-------- RECORDS FOR PROCESSING --------
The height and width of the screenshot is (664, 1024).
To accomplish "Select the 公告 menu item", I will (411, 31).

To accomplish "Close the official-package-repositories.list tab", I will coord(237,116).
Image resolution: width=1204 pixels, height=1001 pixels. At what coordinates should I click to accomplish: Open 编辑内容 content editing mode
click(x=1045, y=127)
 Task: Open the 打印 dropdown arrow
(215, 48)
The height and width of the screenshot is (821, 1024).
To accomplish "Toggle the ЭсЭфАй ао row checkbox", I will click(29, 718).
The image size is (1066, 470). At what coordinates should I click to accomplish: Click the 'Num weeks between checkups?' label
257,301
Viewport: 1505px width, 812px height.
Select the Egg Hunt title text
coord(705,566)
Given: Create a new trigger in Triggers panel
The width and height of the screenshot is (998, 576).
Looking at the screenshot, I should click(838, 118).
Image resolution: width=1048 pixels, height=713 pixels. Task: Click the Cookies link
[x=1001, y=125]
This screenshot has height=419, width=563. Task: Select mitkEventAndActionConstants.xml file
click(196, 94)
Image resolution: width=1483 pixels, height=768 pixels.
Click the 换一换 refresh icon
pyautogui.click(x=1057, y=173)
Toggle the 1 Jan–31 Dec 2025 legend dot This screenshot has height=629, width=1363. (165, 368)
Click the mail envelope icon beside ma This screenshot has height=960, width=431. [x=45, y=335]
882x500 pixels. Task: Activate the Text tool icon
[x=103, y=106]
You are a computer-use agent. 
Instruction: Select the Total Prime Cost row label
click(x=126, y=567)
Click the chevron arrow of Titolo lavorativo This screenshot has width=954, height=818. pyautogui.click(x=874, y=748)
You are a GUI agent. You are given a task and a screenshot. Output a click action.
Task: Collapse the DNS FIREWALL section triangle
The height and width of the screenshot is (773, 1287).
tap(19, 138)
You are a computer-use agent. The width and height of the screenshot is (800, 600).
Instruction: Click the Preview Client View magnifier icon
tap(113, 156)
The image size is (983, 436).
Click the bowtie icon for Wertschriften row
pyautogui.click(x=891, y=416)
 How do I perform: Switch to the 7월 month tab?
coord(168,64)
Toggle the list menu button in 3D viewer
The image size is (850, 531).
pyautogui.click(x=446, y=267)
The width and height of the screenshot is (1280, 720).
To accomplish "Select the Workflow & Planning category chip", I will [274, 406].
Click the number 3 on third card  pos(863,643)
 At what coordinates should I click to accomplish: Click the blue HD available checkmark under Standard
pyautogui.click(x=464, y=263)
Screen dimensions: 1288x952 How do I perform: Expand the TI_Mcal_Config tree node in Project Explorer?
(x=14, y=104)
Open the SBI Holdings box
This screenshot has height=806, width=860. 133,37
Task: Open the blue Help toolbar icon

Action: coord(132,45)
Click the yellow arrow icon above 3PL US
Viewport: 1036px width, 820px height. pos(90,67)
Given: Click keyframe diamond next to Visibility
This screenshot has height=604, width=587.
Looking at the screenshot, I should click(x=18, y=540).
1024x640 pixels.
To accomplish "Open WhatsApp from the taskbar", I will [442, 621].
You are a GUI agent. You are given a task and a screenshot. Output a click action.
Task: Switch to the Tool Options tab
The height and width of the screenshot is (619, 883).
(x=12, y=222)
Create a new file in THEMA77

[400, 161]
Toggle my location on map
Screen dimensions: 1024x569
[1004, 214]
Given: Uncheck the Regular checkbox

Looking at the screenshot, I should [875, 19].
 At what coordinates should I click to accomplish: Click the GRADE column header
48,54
--------
Reproduce the material above. Do not change a word.

The height and width of the screenshot is (664, 1024).
To accomplish "Select the 公告 menu item", I will (411, 31).

To accomplish "Close the official-package-repositories.list tab", I will coord(237,116).
Image resolution: width=1204 pixels, height=1001 pixels. At what coordinates should I click to accomplish: Open 编辑内容 content editing mode
click(x=1045, y=127)
 Task: Open the 打印 dropdown arrow
(215, 48)
The height and width of the screenshot is (821, 1024).
To accomplish "Toggle the ЭсЭфАй ао row checkbox", I will click(29, 718).
The image size is (1066, 470). At what coordinates should I click to accomplish: Click the 'Num weeks between checkups?' label
257,301
Viewport: 1505px width, 812px height.
Select the Egg Hunt title text
coord(705,566)
Given: Create a new trigger in Triggers panel
The width and height of the screenshot is (998, 576).
Looking at the screenshot, I should click(838, 118).
Image resolution: width=1048 pixels, height=713 pixels. Task: Click the Cookies link
[x=1001, y=125]
This screenshot has height=419, width=563. Task: Select mitkEventAndActionConstants.xml file
click(196, 94)
Image resolution: width=1483 pixels, height=768 pixels.
Click the 换一换 refresh icon
pyautogui.click(x=1057, y=173)
Toggle the 1 Jan–31 Dec 2025 legend dot This screenshot has height=629, width=1363. (165, 368)
Click the mail envelope icon beside ma This screenshot has height=960, width=431. [x=45, y=335]
882x500 pixels. Task: Activate the Text tool icon
[x=103, y=106]
You are a computer-use agent. 
Instruction: Select the Total Prime Cost row label
click(x=126, y=567)
Click the chevron arrow of Titolo lavorativo This screenshot has width=954, height=818. pyautogui.click(x=874, y=748)
You are a GUI agent. You are given a task and a screenshot. Output a click action.
Task: Collapse the DNS FIREWALL section triangle
The height and width of the screenshot is (773, 1287).
tap(19, 138)
You are a computer-use agent. The width and height of the screenshot is (800, 600).
Instruction: Click the Preview Client View magnifier icon
tap(113, 156)
The image size is (983, 436).
Click the bowtie icon for Wertschriften row
pyautogui.click(x=891, y=416)
 How do I perform: Switch to the 7월 month tab?
coord(168,64)
Toggle the list menu button in 3D viewer
The image size is (850, 531).
pyautogui.click(x=446, y=267)
The width and height of the screenshot is (1280, 720).
To accomplish "Select the Workflow & Planning category chip", I will [274, 406].
Click the number 3 on third card  pos(863,643)
 At what coordinates should I click to accomplish: Click the blue HD available checkmark under Standard
pyautogui.click(x=464, y=263)
Screen dimensions: 1288x952 How do I perform: Expand the TI_Mcal_Config tree node in Project Explorer?
(x=14, y=104)
Open the SBI Holdings box
This screenshot has height=806, width=860. 133,37
Task: Open the blue Help toolbar icon

Action: coord(132,45)
Click the yellow arrow icon above 3PL US
Viewport: 1036px width, 820px height. pos(90,67)
Given: Click keyframe diamond next to Visibility
This screenshot has height=604, width=587.
Looking at the screenshot, I should click(x=18, y=540).
1024x640 pixels.
To accomplish "Open WhatsApp from the taskbar", I will [442, 621].
You are a GUI agent. You are given a task and a screenshot. Output a click action.
Task: Switch to the Tool Options tab
The height and width of the screenshot is (619, 883).
(x=12, y=222)
Create a new file in THEMA77

[400, 161]
Toggle my location on map
Screen dimensions: 1024x569
[1004, 214]
Given: Uncheck the Regular checkbox

Looking at the screenshot, I should [875, 19].
 At what coordinates should I click to accomplish: Click the GRADE column header
48,54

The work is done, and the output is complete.